Why RLF could benefit: - RLF implements single candidates per cycle - Related features could be paired for coherent evolution - Reduces context switching between cycles


3. TDF Quadruplet Analysis ⭐ MEDIUM VALUE

Marianne Pattern: - Marianne uses full TDF (COMP, SCI, CULT, EXP, META) - Boundary analysis between all domain pairs - Recognition level assessment (P0-P5)

Why RLF could benefit: - RLF uses simplified TDF without META domain - No explicit recognition level tracking - Full TDF could improve candidate selection


Shared Patterns (Independently Discovered)

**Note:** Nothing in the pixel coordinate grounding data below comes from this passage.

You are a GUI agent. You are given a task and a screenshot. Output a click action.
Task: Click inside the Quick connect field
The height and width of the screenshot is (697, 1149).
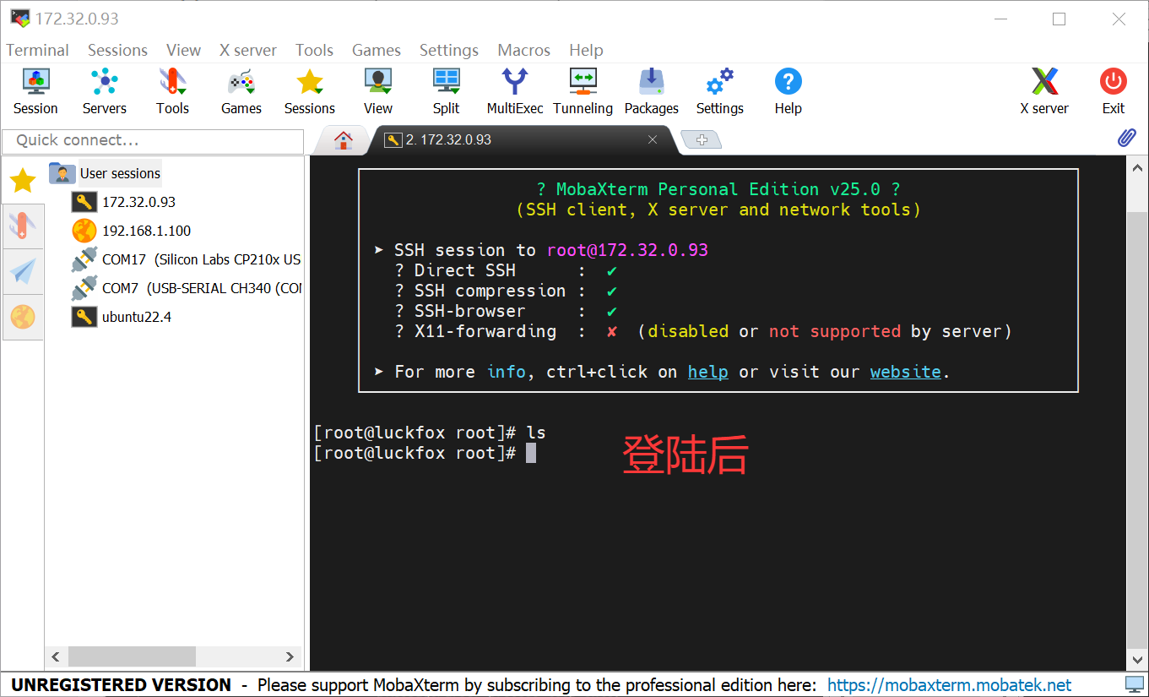152,140
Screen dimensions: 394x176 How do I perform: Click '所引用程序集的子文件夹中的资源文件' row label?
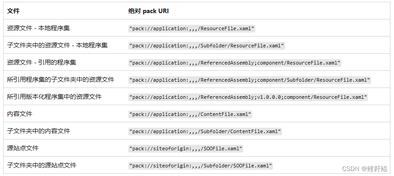click(60, 79)
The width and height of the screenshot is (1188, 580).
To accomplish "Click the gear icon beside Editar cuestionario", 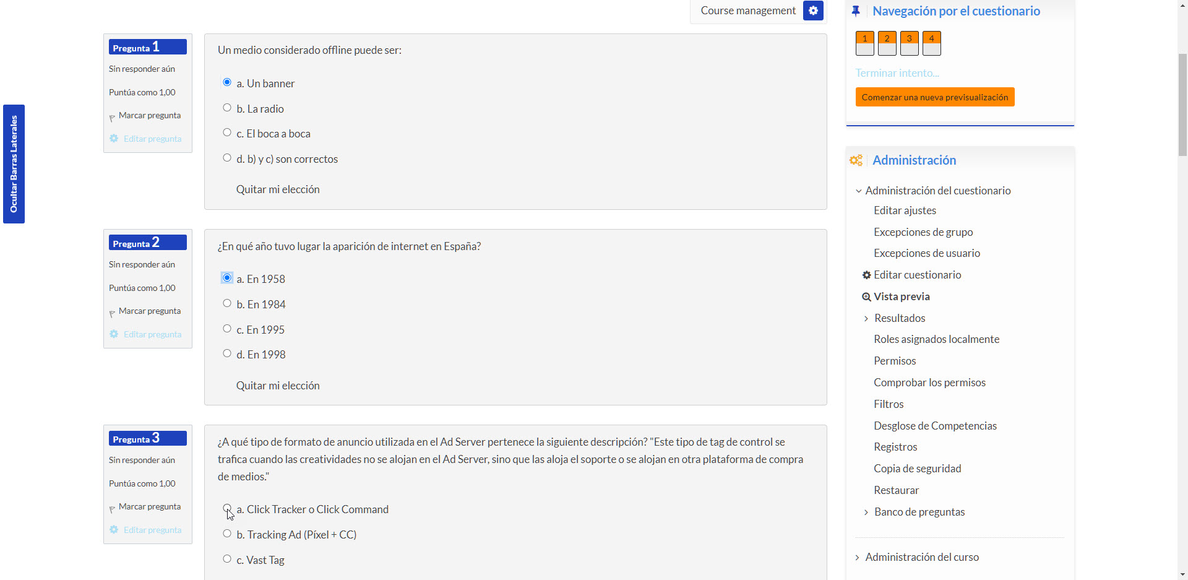I will pyautogui.click(x=866, y=275).
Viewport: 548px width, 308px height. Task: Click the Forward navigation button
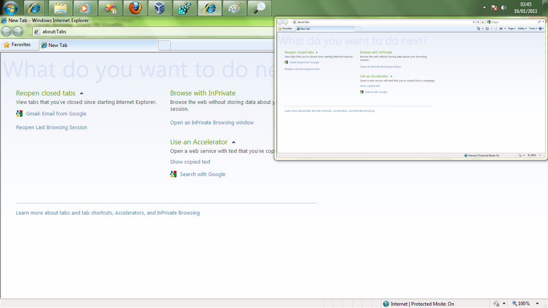[18, 31]
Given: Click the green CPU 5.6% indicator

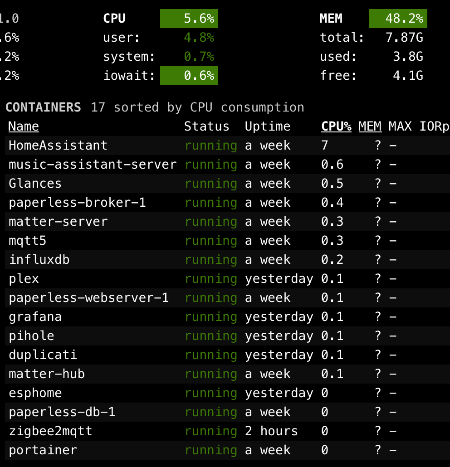Looking at the screenshot, I should pos(189,19).
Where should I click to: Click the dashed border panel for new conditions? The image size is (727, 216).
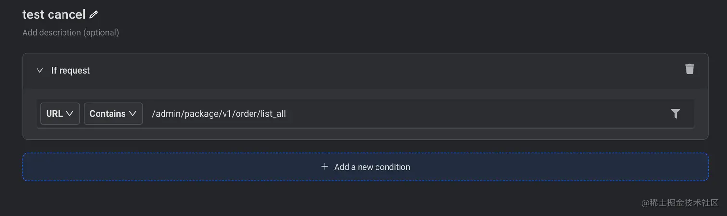click(365, 167)
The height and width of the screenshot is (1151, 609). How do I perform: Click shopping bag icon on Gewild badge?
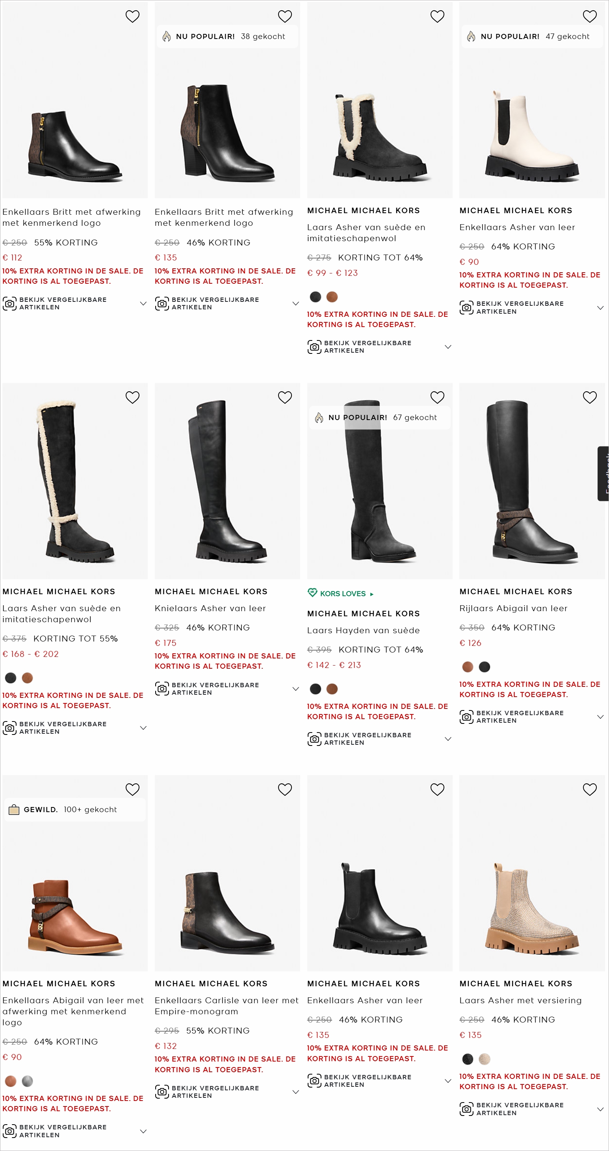point(14,810)
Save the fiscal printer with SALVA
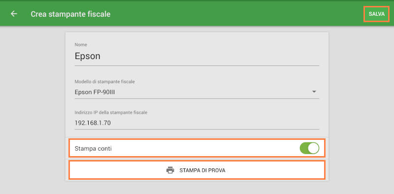The height and width of the screenshot is (194, 394). click(376, 14)
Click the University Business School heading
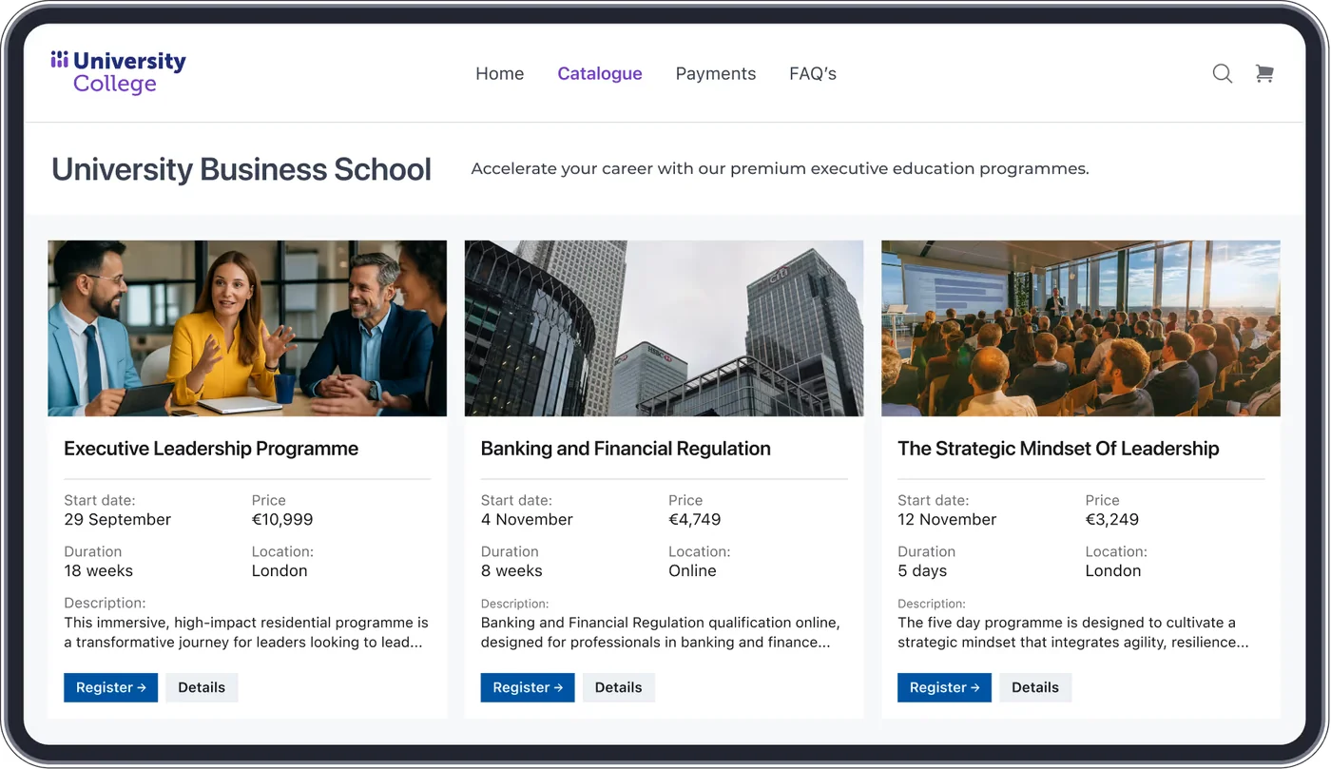 [241, 168]
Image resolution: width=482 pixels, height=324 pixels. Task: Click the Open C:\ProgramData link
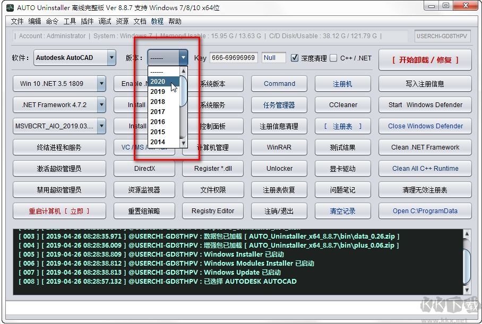tap(424, 211)
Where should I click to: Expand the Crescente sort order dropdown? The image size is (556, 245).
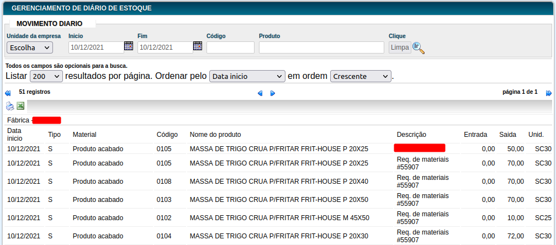(360, 76)
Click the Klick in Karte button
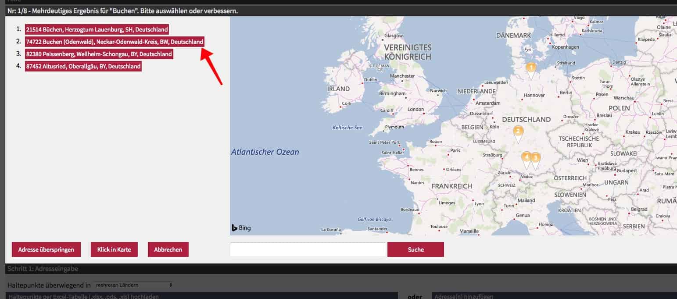Viewport: 677px width, 299px height. pos(114,249)
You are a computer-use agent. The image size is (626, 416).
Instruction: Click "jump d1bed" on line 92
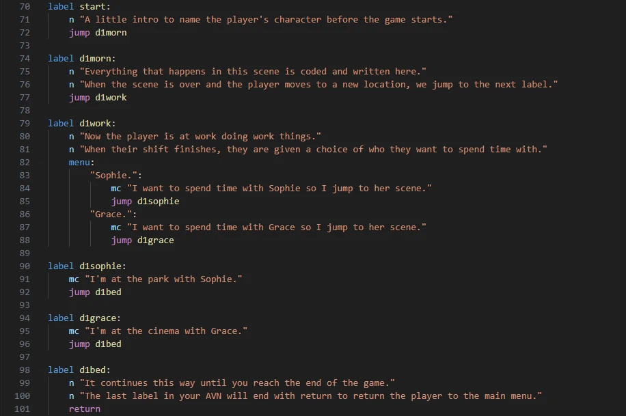[x=95, y=292]
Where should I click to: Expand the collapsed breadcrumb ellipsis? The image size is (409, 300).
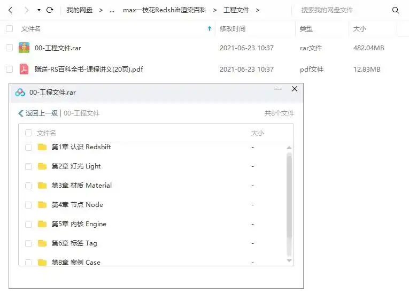point(112,10)
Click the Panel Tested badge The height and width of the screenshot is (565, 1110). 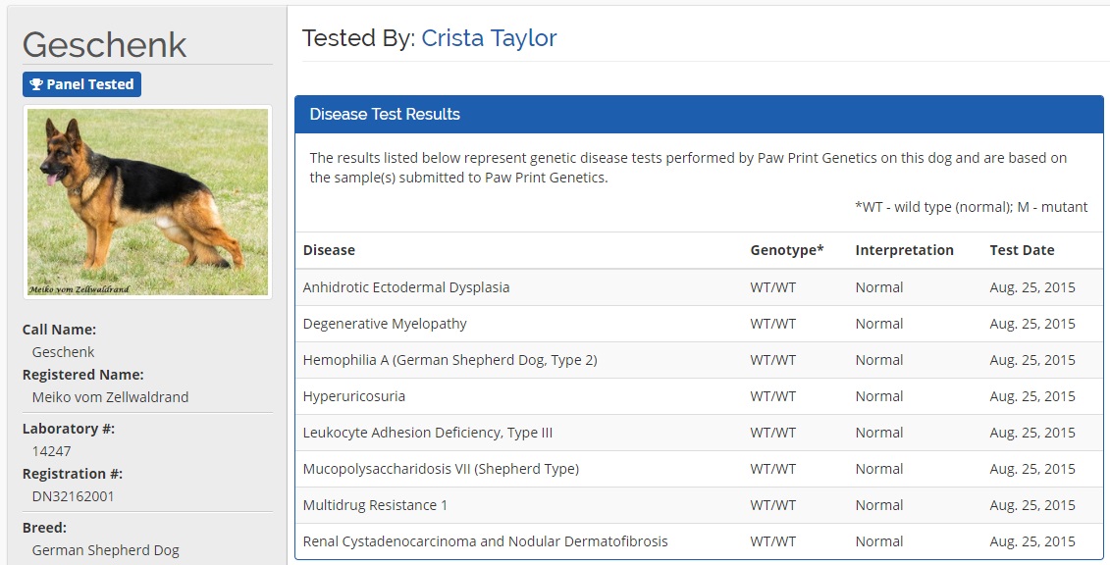(81, 84)

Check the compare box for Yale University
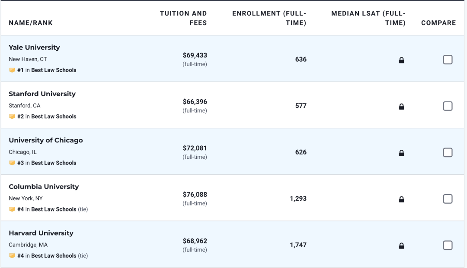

Both opus scores independently discovered these patterns, validating their importance:

  1. Coverage Gates (Marianne: ≥80% new code, RLF: >70% coverage)
  2. Code Review During Implementation (both track early catch ratio)
  3. Evaluation Cycles (both allow cycles without implementation)
  4. Multi-Tier LOC Estimation (both use multipliers for complexity)
  5. Fixture Catalog Tracking (both maintain test fixture inventory)

Integration Priority

Pattern From To Priority Complexity Value
Proactive Discovery Mode RLF Marianne 1 Medium High
Variance Tier Model RLF Marianne 2 Low High
Task Type CV Modifiers RLF Marianne 3 Low Medium
Task Type LOC Multipliers RLF Marianne 4 Low Medium
Stable Deferral Threshold RLF Marianne 5 Low Medium
Test Coverage (Enum) RLF Marianne 6 Medium Medium
Pattern Trust Scoring Marianne RLF 7 High High
Synergy Pair Validation Marianne RLF 8 Medium High
TDF Quadruplet Marianne RLF 9 High Medium

Phase 1: Quick Wins (v21)

  • Add Task Type CV Modifiers to Marianne
  • Add Variance Tier Model to Marianne
  • Add Stable Deferral Threshold to Marianne

Phase 2: Structural (v22)

  • Add Proactive Discovery Mode to Marianne
  • Add Task Type LOC Multipliers to Marianne
  • Add Test Coverage (Enum) Multiplier to Marianne

Phase 3: Cross-Pollination (v23+)

  • Port Pattern Trust Scoring to RLF
  • Port Synergy Pair Validation to RLF
  • Consider unified opus template

Next Steps

  1. Create marianne-opus-convergence.yaml score to implement convergence
  2. Create score-creation-skill.md documenting patterns from both
  3. Update example scores with lessons learned